Reduce the possibility of retirement by 1 year with the three “golden years”

The pensions of former military and police officers who have benefited from early retirement in the last 5 years will be recalculated and increased.

This provides for changes in the Social Security Code to calculate the reduction of the first pension for people who will receive a second from private funds.

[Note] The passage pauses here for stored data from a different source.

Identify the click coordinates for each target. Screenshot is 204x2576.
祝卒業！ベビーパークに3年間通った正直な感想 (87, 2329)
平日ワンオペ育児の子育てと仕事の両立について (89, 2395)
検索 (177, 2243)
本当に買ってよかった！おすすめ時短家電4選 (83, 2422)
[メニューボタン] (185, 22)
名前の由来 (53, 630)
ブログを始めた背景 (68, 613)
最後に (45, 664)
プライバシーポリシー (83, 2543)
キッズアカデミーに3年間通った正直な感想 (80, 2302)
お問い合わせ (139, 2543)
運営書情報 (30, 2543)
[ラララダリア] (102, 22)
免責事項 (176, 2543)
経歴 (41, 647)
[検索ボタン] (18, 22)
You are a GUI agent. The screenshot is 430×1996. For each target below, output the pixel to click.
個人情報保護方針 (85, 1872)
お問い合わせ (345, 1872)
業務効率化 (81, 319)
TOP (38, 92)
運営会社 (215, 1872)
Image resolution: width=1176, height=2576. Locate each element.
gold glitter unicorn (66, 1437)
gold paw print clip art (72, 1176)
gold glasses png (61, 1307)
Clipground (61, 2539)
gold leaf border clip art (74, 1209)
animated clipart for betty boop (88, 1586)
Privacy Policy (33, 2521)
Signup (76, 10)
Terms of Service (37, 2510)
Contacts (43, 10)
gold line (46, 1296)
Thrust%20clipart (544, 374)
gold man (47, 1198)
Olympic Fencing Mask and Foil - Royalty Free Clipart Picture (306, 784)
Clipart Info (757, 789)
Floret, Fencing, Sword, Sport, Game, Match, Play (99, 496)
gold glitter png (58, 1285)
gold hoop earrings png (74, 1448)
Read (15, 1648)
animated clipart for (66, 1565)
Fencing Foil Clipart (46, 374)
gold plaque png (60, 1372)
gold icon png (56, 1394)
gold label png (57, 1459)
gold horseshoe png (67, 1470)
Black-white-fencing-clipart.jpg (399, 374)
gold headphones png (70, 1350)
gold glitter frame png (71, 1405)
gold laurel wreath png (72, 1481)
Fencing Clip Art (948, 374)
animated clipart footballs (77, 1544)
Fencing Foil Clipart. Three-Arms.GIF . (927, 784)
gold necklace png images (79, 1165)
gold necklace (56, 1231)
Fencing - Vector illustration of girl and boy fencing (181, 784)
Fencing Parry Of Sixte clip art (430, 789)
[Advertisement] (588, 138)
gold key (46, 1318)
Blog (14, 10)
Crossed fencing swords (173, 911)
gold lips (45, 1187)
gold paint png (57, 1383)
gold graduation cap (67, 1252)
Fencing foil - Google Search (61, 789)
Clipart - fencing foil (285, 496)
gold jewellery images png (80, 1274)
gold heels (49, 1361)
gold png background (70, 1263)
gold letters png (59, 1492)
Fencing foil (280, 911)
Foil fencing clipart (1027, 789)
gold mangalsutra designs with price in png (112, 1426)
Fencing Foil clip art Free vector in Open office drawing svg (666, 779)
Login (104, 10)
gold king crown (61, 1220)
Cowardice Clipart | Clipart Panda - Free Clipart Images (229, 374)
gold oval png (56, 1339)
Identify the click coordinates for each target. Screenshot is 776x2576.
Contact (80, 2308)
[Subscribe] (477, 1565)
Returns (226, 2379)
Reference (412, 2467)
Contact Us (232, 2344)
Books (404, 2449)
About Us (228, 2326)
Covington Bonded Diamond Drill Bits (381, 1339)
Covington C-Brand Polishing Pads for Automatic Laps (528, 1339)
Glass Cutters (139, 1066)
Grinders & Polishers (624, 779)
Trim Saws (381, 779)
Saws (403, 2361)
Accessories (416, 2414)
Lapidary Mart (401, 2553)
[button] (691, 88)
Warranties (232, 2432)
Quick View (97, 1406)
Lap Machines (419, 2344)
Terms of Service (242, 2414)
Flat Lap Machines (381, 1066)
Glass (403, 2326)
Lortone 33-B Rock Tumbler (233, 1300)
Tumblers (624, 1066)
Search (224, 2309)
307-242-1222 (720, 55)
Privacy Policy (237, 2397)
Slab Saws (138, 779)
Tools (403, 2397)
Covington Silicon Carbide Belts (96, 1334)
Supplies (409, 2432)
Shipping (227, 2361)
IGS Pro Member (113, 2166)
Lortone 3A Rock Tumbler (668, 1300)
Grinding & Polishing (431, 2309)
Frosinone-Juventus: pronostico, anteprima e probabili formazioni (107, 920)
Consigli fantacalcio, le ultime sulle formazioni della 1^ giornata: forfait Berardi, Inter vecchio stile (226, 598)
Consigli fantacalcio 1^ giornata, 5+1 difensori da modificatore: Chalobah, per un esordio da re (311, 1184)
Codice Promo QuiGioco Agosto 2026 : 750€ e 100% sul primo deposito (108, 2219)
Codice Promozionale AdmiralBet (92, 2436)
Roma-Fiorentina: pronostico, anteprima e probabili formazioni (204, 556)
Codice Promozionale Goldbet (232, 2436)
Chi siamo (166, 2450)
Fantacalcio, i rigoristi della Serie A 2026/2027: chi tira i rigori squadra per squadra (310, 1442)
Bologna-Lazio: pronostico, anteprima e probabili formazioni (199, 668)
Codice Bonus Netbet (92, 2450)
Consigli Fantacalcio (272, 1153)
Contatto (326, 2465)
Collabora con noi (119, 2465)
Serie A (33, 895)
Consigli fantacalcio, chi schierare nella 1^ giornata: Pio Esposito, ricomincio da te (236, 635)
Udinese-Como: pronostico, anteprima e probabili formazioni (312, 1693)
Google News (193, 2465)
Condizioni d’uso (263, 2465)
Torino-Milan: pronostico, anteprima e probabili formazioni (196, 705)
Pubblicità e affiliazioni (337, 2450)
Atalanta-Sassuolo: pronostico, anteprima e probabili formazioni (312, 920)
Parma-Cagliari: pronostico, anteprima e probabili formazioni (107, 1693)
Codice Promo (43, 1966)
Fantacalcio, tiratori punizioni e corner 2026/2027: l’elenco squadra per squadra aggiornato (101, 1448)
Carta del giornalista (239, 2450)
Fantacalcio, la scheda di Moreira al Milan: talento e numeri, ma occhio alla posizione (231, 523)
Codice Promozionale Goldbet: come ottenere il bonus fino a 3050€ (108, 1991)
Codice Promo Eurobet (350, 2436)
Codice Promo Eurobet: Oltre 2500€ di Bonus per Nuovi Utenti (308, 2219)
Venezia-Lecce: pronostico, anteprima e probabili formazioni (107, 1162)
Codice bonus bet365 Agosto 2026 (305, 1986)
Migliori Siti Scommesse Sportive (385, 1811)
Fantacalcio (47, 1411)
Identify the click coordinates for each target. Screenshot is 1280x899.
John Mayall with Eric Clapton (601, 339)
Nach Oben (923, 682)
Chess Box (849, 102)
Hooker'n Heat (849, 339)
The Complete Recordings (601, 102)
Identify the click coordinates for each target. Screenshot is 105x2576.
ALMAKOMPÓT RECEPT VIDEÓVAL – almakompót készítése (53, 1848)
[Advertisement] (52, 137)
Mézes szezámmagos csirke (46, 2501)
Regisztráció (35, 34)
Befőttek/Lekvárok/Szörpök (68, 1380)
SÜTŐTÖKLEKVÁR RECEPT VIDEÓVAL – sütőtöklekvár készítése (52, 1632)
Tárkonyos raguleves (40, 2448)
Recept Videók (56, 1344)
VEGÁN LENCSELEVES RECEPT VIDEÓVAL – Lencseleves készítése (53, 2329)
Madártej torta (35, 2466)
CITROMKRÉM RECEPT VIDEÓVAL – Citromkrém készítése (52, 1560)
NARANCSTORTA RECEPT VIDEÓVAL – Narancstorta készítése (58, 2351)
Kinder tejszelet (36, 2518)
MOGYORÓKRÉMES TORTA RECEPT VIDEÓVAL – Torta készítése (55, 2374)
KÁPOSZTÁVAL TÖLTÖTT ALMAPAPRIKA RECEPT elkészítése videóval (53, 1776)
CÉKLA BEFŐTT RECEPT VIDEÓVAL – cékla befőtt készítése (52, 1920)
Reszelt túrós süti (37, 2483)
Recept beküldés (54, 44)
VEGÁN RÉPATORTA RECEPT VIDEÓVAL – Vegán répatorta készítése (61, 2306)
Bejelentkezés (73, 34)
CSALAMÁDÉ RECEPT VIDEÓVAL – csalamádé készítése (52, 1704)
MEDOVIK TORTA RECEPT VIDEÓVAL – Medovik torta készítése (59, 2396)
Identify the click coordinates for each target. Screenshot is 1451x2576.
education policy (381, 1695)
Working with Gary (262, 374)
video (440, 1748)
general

Due to their early retirement, privately insured military and police officers already receive a state pension, but reduced by 20%. However, they will receive a second pension after reaching normal retirement age.

The new formula for reducing the state pension should factor in 12% state insurance and years without contributions to private funds, the government proposes. It should give a reduction of around 9% in the pension from the National Social Security Institute, although the company insisted that it should not be more than 6-7%. The pensions of the military and police will be recalculated in accordance with it and thus will increase.

Retired uniformed officers are once again entitled to transfer their money from private funds to the National Institute of Social Security and, therefore, their state pension will not be reduced at all. They already had that deadline at the end of 2016. According to data at that time, more than 20 thousand pensioners from the Ministry of the Interior and Defense system have returned their money to the state institute.

From January 1 to June 30 of next year, women born between 1960 and 1964 will be able to transfer to the National Social Security Institute. This window will be valid for some 200,000 women entitled to a second pension, who will start it. receive in the period 2021 – 2024. For them, two pensions are expected to be less than one.

The state also proposes a complex scheme to transfer the money from a second pension to the National Institute of Social Security for the more than 3 million remaining insured in private funds. Now this right is up to 5 years before retirement. From January 1, 2022 to December 31, 2025, this option will take place no later than 1 year before reaching retirement age.

From January 1, 2026 to December 31, 2030, it will be possible to transfer money to the National Social Security Institute no later than 2 years before reaching the age, and from January 1, 2031 to December 31, 2035 , no later than 3 years. From January 1, 2036 to December 31, 2037, the term is no later than 4 years, and from 2038 the five years are returned.

However, the right to a pension with the three “golden years” before 1997 will apply for one year less. Instead of the start of 2023, this option will be possible until January 1, 2022, the government bet. After this date, pensions will now be calculated only from insurance income after 2000.

The double formula had to be valid until 2023, because then the proportion of people for whom the previous formula with the 3 “golden years” is more profitable will be significantly reduced.